Выбрать главу

Так, с превеликою пользой для "освоения Севера", началось наше лагерное бытие.

Как только мы появились, уголовники забунтовали и громогласно заявили, что передушат всех или забьют топорами, если нам отпустят хоть по 100 граммов хлеба. Без начальника они распоясались, так как Красный потакал им во всем. Должиков был далеко не глуп и, как мне кажется, с иронией отнесся к положению, при котором ему, белому офицеру, предоставили право управлять двумястами коммунистами. Он разбирался в том, кто мы такие, лучше, чем ВОХР, понимал, каков характер нашей вины. Избавиться от нас он уже не мог, оставить вместе с уголовниками означало нарваться на эксцессы или допустить поножовщину, особенно при наличии женщин, и Должиков рассудил, что необходимо очистить лагпункт до десяти, чтобы дать возможность как-то существовать остальным, да и единственное жилье таким образом поступало в распоряжение этапа. Он решил отправить своих "орлов" на заготовку черенков для инструментов, отдав им весь запас муки (кроме небольшой толики для начальства), подальше, в глубь тайги. Они взяли инструмент, лошадь, сани. С ними ушли два вохровца и как повариха наша Михалина Котиш, общественница в самом лучшем смысле слова.
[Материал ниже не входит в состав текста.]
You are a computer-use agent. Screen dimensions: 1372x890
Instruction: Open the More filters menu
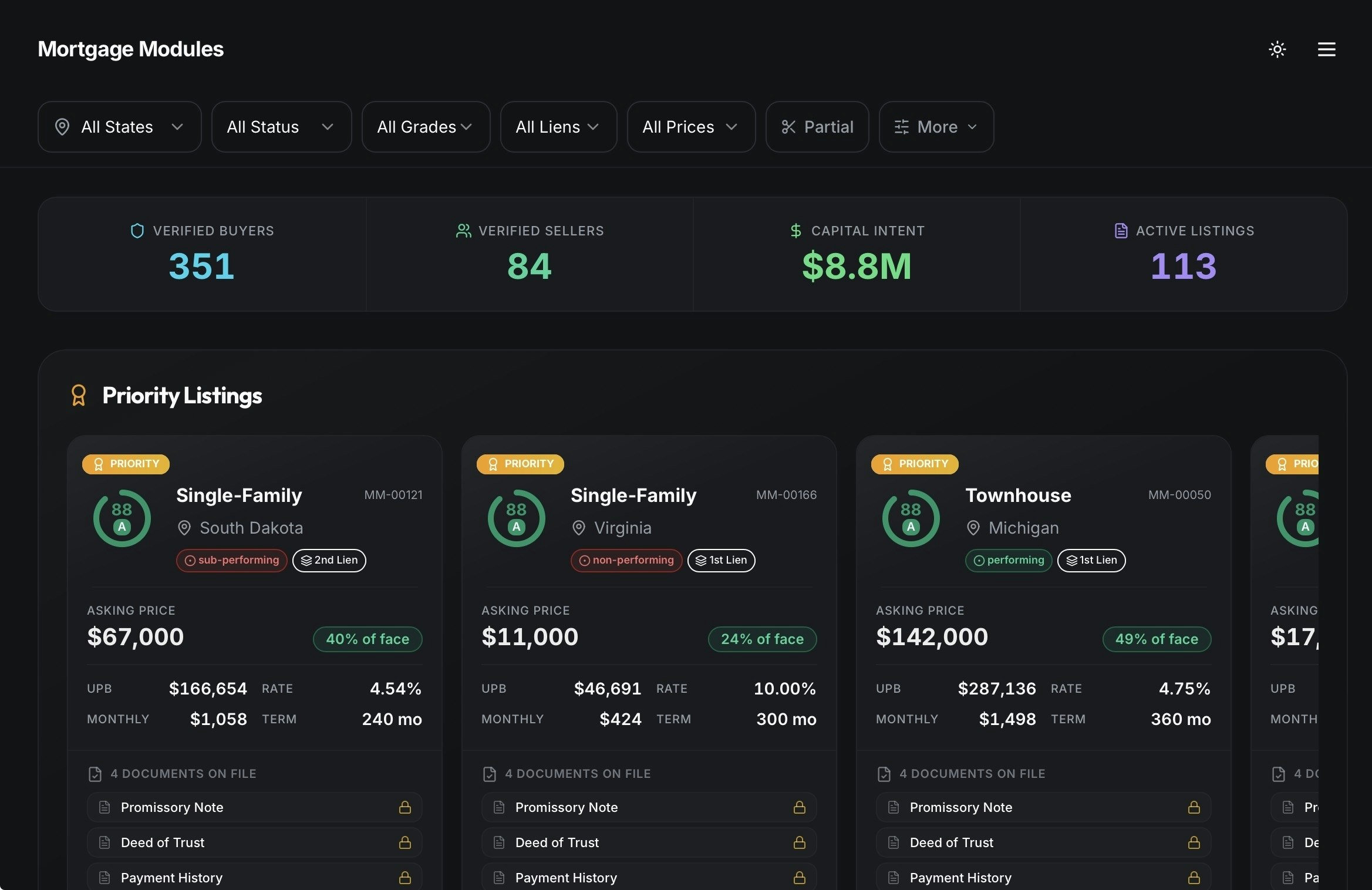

Сейчас она на все махнула рукой и в своем молчаливом протесте, говорили, сошлась с одним из уголовников. Раз уж она решилась уйти с ними, ей ничего не оставалось другого. Легче всего презрительно отнестись к ее решению — сдалась, дескать, но кто проник в глубину ее разочарования после столь праведно-партийной жизни, ее запрятанного, невысказанного возмущения? Она потеряла всякий к себе интерес. Исчезла с горизонта. Своего рода самоубийство. Должиков же не вернул десятку уголовных на Сивую ни на минуту, а переправил их в дальнейшем на Воркуту.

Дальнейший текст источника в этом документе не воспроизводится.